[Collected data]
=== Section Start ===

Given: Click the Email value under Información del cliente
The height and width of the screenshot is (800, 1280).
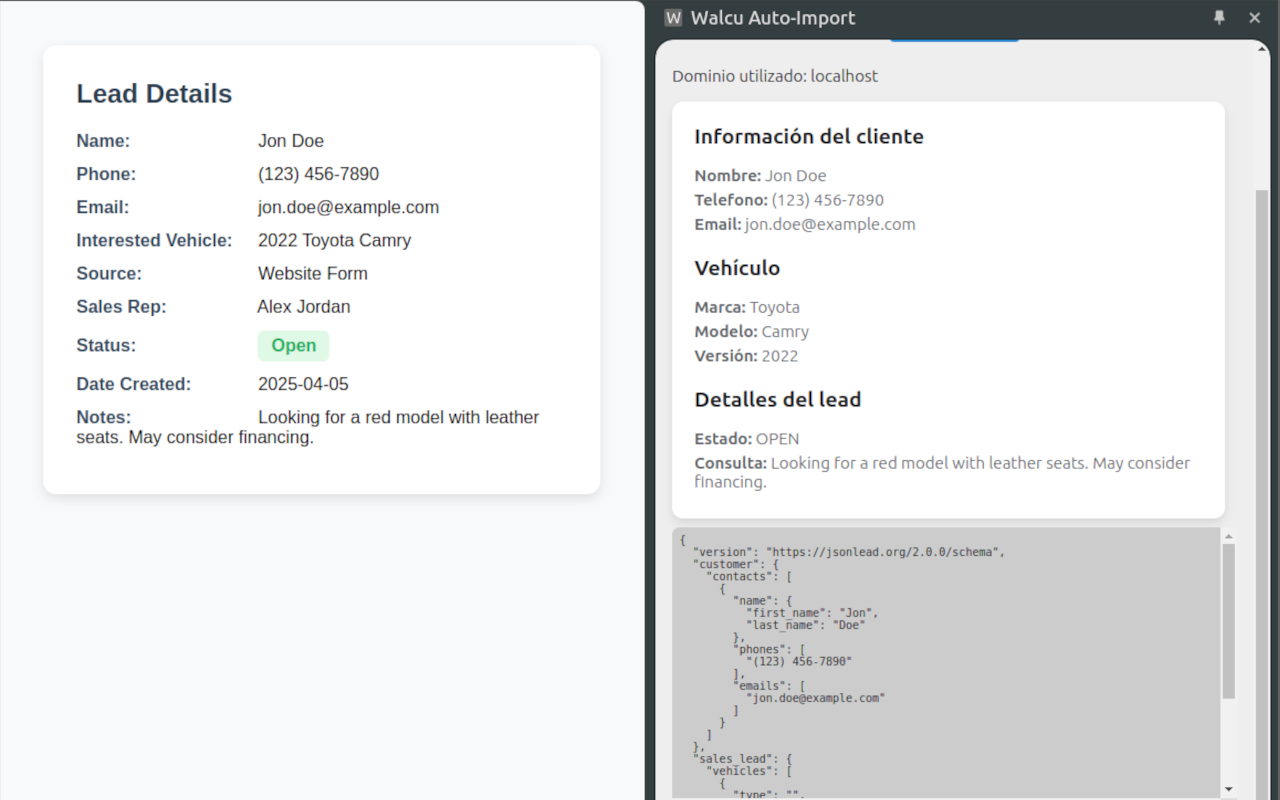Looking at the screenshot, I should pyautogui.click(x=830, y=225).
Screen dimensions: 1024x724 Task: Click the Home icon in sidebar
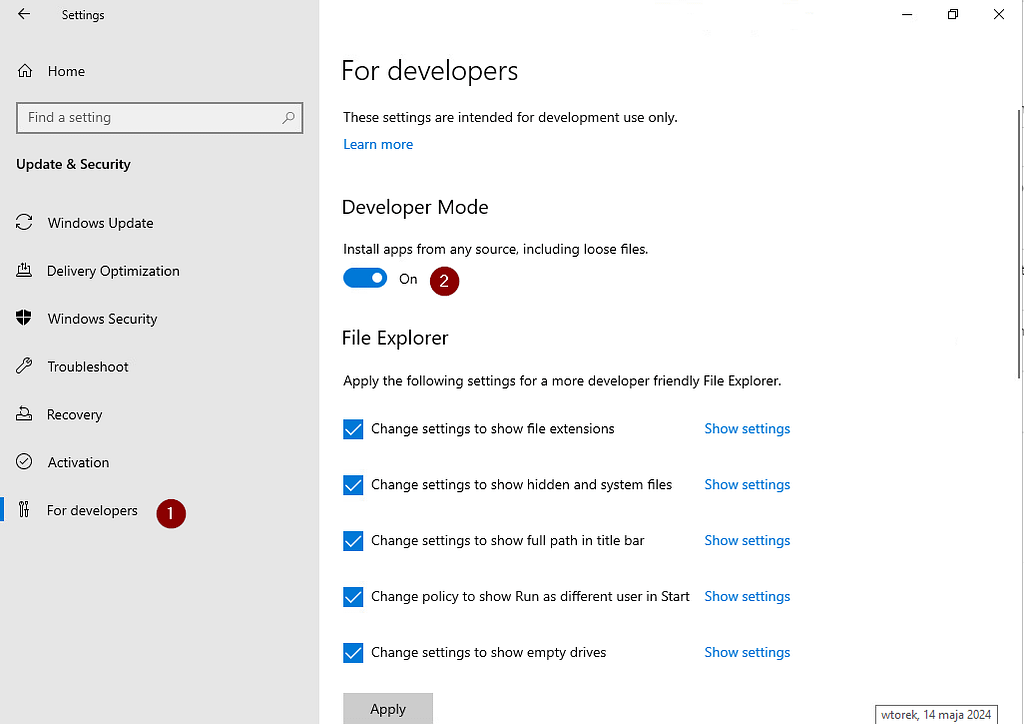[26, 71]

=== Section End ===
=== Section Start ===

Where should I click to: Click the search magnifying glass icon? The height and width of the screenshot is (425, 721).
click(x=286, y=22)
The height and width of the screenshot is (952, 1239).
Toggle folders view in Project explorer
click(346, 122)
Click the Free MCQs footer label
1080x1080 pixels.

=== Section End ===
=== Section Start ===

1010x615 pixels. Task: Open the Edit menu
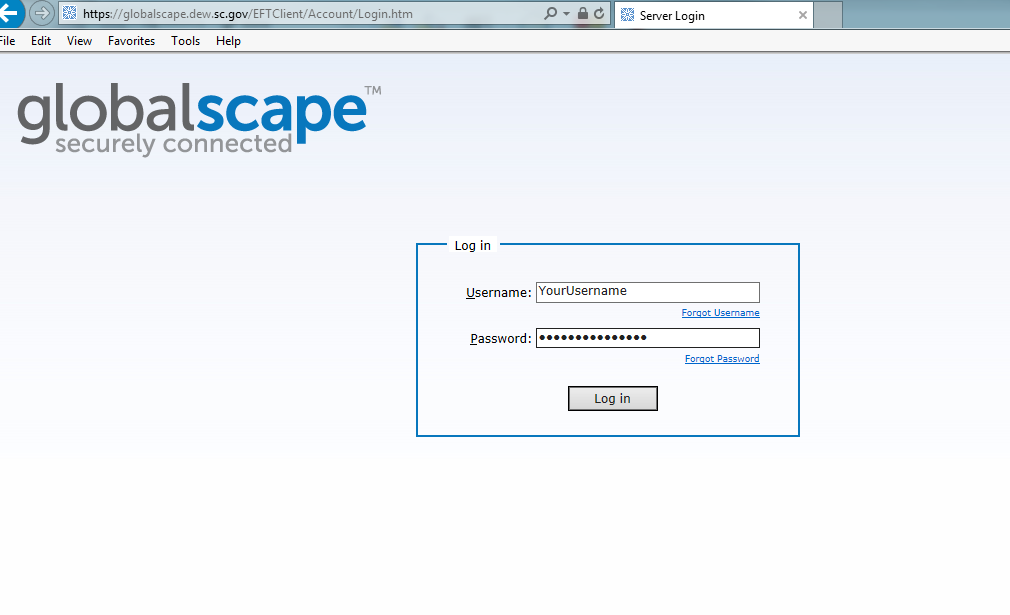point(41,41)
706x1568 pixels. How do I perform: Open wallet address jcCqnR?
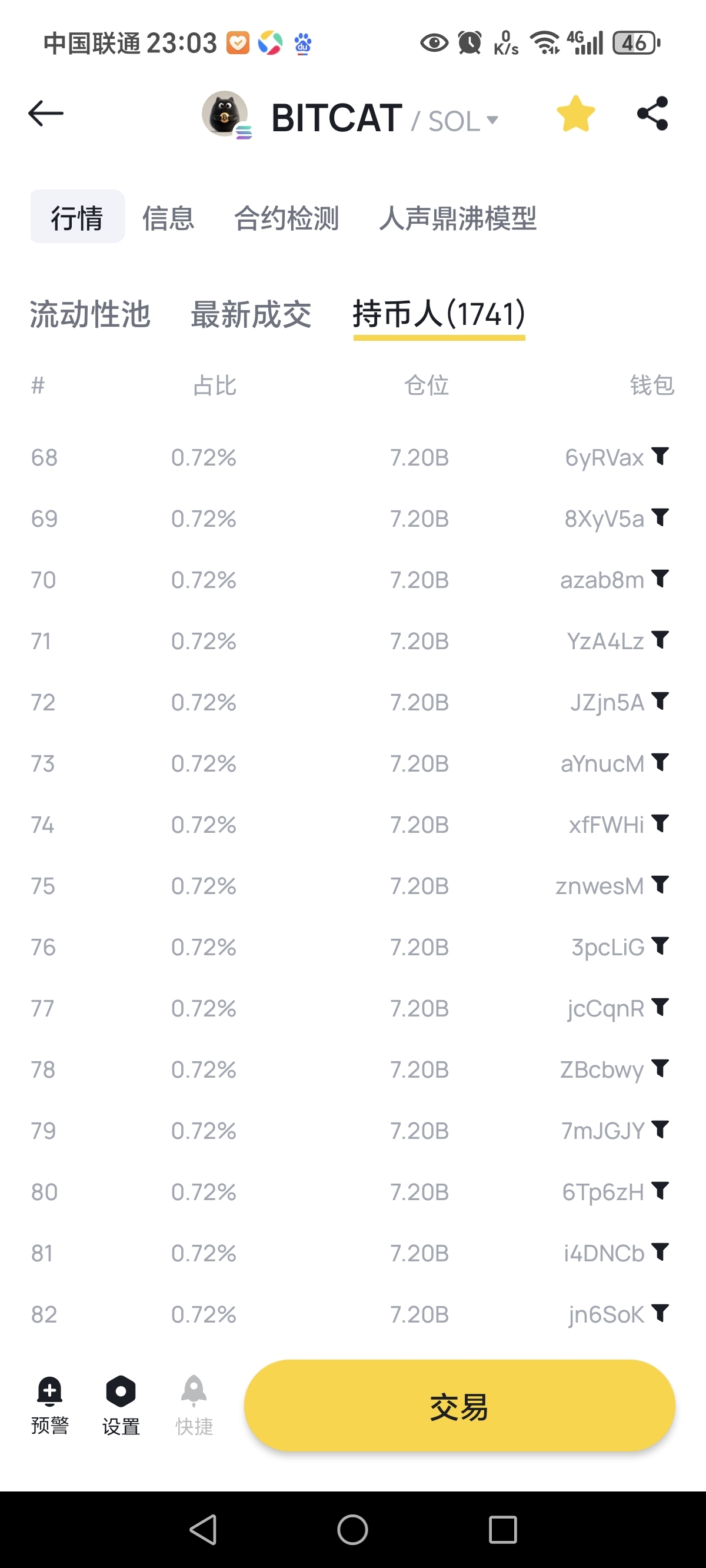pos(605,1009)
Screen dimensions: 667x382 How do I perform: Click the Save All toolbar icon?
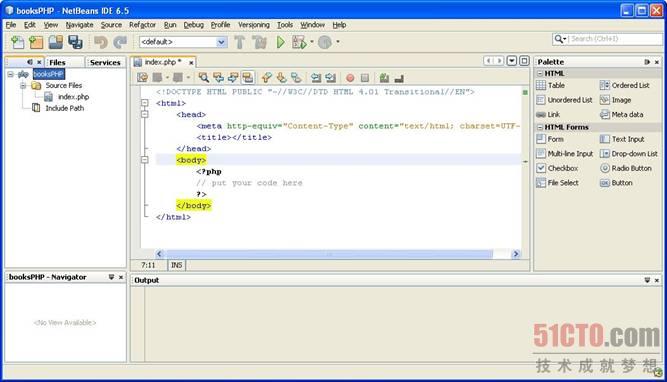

=== Section End ===

Pictures aside, print exactly the lines above starting with the one containing "706x1568 pixels. How" and going on through the one containing "Screen dimensions: 667x382".

## EXERCISE SOLUTION
706x1568 pixels. How do I perform: Open wallet address jcCqnR?
pos(605,1009)
Screen dimensions: 667x382 How do I perform: Click the Save All toolbar icon?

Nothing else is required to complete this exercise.